# Word vectors - Why they are fundamental for NLP and how to create them (part 1)

Who is this for: If you're a developer interested in NLP and don't know where to begin. Or you have a data science background and want to learn NLP.

How do you represent language in a way that can be used in NLP tasks? This means to represent words in a way that captures their meaning. For example, this is the meaning of `probability: the extent to which an event is likely to occur`.

Can you just use the default way computers represent strings? Ultimately, all data on a computer is stored as sequences of 0s and 1s. Strings are a sequence of characters and each character is represented by a number. Numbers are then internally stored in a 0/1 format. This is only useful for computers to manage words, but it doesn't capture the meaning of a word like `probability` at all.

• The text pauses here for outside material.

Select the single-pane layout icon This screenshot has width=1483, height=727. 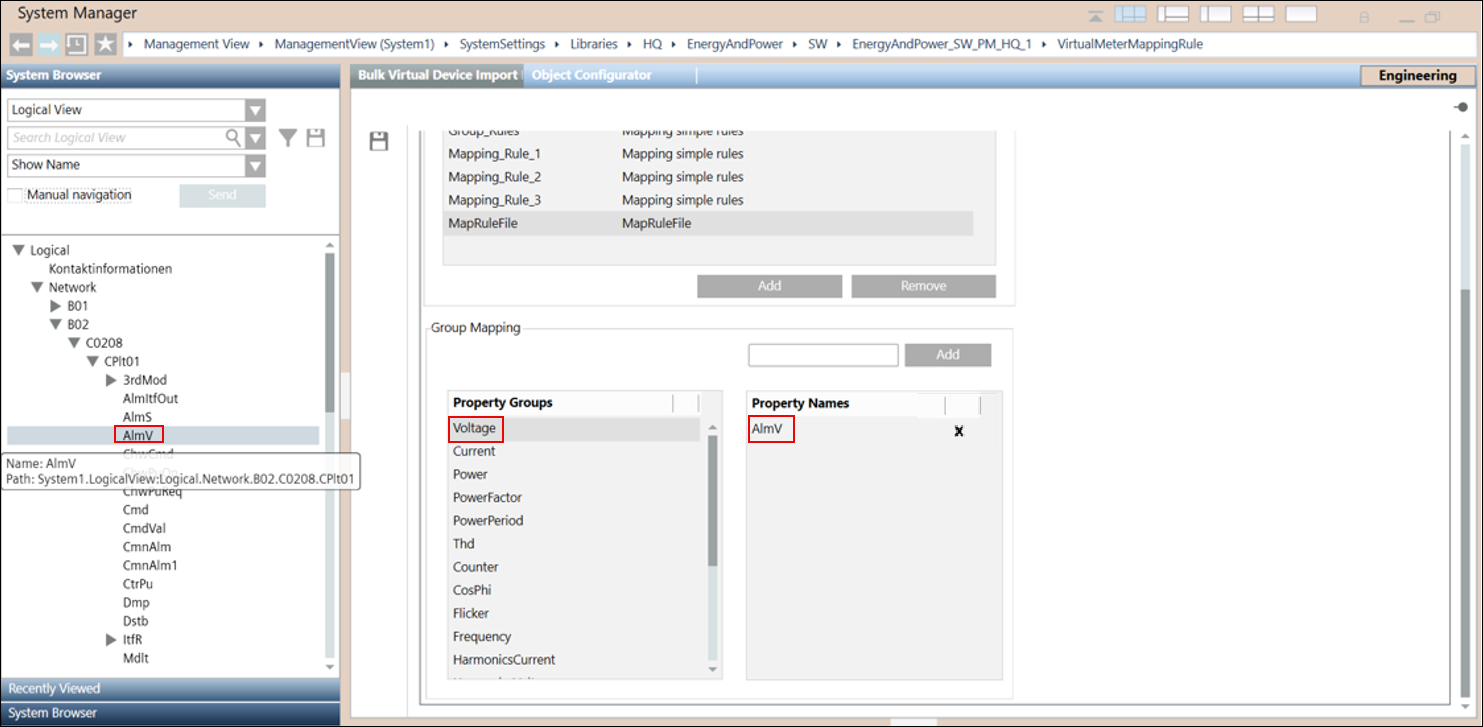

If this was a comp sci lecture, I would be telling you about wordnets and one-hot vectors. Maybe even show you how to implement them, get you all excited, and then tell you that they don't really work well. I'll mention briefly what they are so you can understand why modern methods work better.

## WordNet

WordNet is like a thesaurus in that it groups together words based on senses of words. In the below image, you can see that `motorcar` is a motor vehicle, and it also contains subjects like `compact` and `gas guzzler`. Trying to capture relationships of each word, and all the senses of each word, is extremely difficult. Agreeing on the senses and boundaries of a word is also not simple. These are just some of the limitations of using wordnet. ## One hot vectors

One method you may see in many NLP tutorials is to use one hot vectors to represent words.

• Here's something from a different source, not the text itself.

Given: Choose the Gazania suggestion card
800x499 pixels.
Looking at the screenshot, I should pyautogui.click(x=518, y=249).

``Sentence: I have a blue dogI:    [ 1 0 0 0 0 ]have: [ 0 1 0 0 0 ]a:    [ 0 0 1 0 0 ]blue: [ 0 0 0 1 0 ]dog:  [ 0 0 0 0 1 ]``

First you have to create a `vocabulary`. This means a list of all the words that you will create vectors for, and that any word that is not part of your vocabulary you will represent it as an unknown word `<UNK>`. Otherwise, for words that are in the vocabulary, they are represented with a `1` that matches the index of their location in the vocabulary list, and `0` for all other words in the vocabularly.

So in the above example, we have 5 words in our vocabularly. `Blue` is in the fourth spot in our vocabularly, so it has a `1` in the 4th spot and `0` for all other words.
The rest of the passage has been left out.